Along with delineating the locations of project work, FieldDoc excels at tracking best management practice installation metrics. There are two types of metrics in FieldDoc. Automated metrics are derived from a model that was developed by Drexel University’s school of Computer Science and Informatics to estimate annual load reductions of nitrogen, phosphorus and sediment based on best management practice implementation.

Manual metrics are identified by and reported on as a grantee. We’ve linked each of the Western PA business plan metrics to the available practices in FieldDoc so that users can see which relevant metrics should be included for a given practice.
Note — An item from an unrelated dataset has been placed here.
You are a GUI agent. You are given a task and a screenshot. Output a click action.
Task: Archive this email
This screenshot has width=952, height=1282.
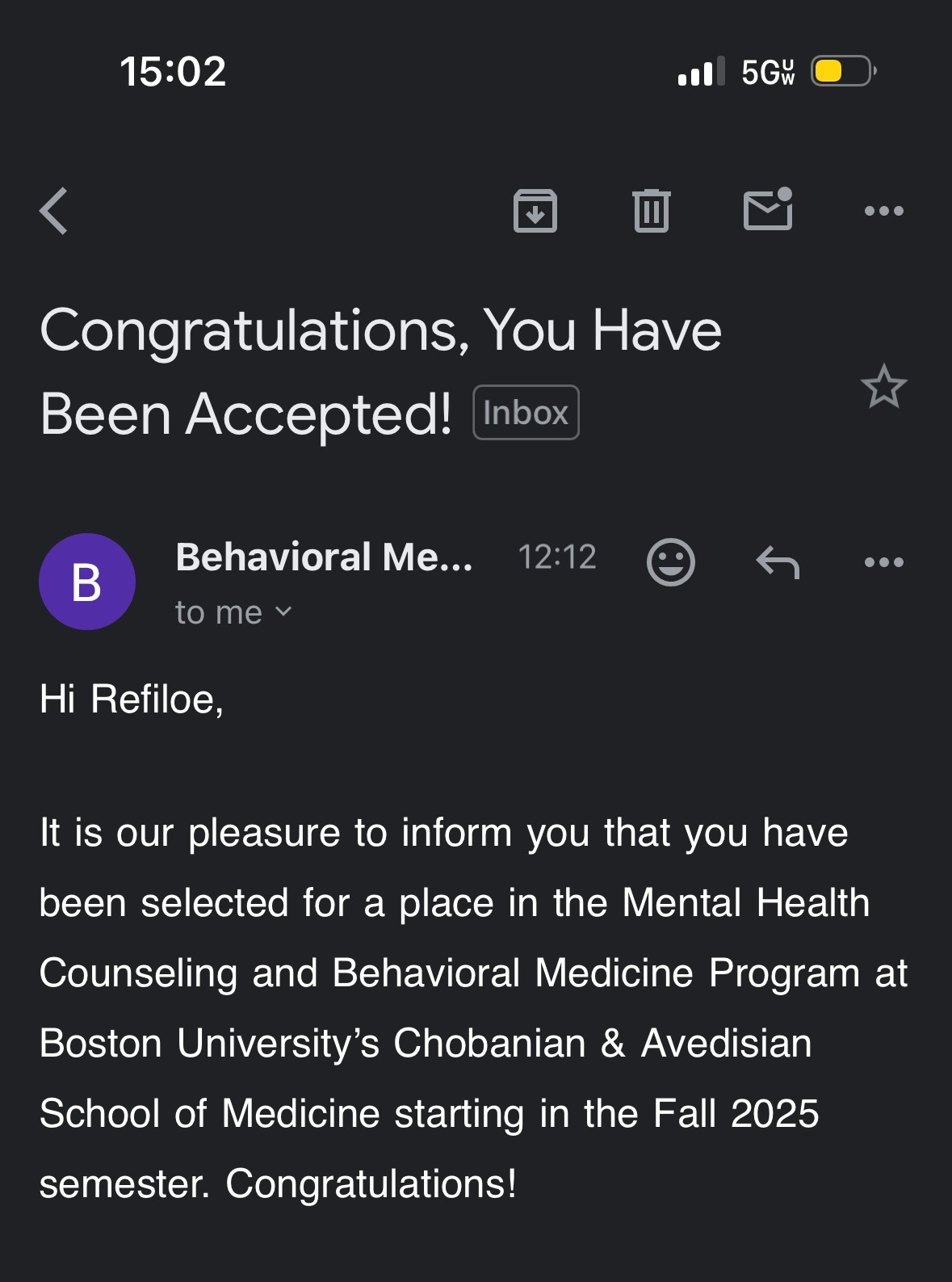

From the summary page users enter all of the best management practices associated with the proposed grant. For each BMP, a user sees a summary of the information related to the BMP in view. For example, users can select a Forest Buffer as their intended installation practice from the master list of available best management practice types. The user will delineate the footprint within FieldDoc and then enter in relevant metric information tied to the BMP. The entire process is context specific so the load reductions are specific to the identified BMP as well as the funding program. Ultimately, all of the information that a grantee enters and shares will be curated specifically to meet the existing lists and goals for the Western Pennsylvania Business Plan Program.

FieldDoc Practice Types

FieldDoc standardizes individual programs’ nomenclature in regards to installation work as well as metric tracking. This is important from a modeling side because to accurately estimate the reductions our system needs to know the practice in order to inform the assumptions in the model. From the funder’s perspective, this is also important because it streamlines the analysis, benchmarking of investments to the business plan, and reporting progress to the board of trustees. For users, we recognize that our list of practices may differ slightly from how your activities are referenced in the field. As such, FieldDoc provides a reference list of practices with definitions to help users identify the correct selection.

Tracking Projects

Once a grantee is awarded funding, the FieldDoc project that was created at the proposal stage becomes the reporting vehicle. Throughout the life of the project grantees can add installation reports to update a project status in terms of the metrics and work that has been committed for completion. As one enters reports, all of the respective metrics are updated at the practice, project, and program levels, giving RK Mellon a real time look at implementation work as it is reported.

Where does all of the project information go?

FieldDoc Administrators, aka program funders, can view all of the respective work entered by applicants and grantees that is being done on the ground through a custom summary dashboard. As more grantees fill out and update their projects, the program summary and project pages will simultaneously update. Administrators can update project statuses. When users are awarded funding support, the project will be updated to “active” and the “draft” status will disappear. This work will then be automatically added to the private mapping view and the public dashboard view that TPL is hosting within their portal. This is valuable because users can see the respective work that’s happening as a result of these investments.

As RK Mellon awards grants to partners across Western Pennsylvania, the FieldDoc team looks forward to seeing their dashboard populate with new project installation locations and progress towards individual metric targets. Investments intended to improve the natural world do not happen overnight, but tools like Trust for Public Land’s Decision Support Tool and The Commons’s FieldDoc offer immediate insight into the progress being made to address these critical environmental challenges.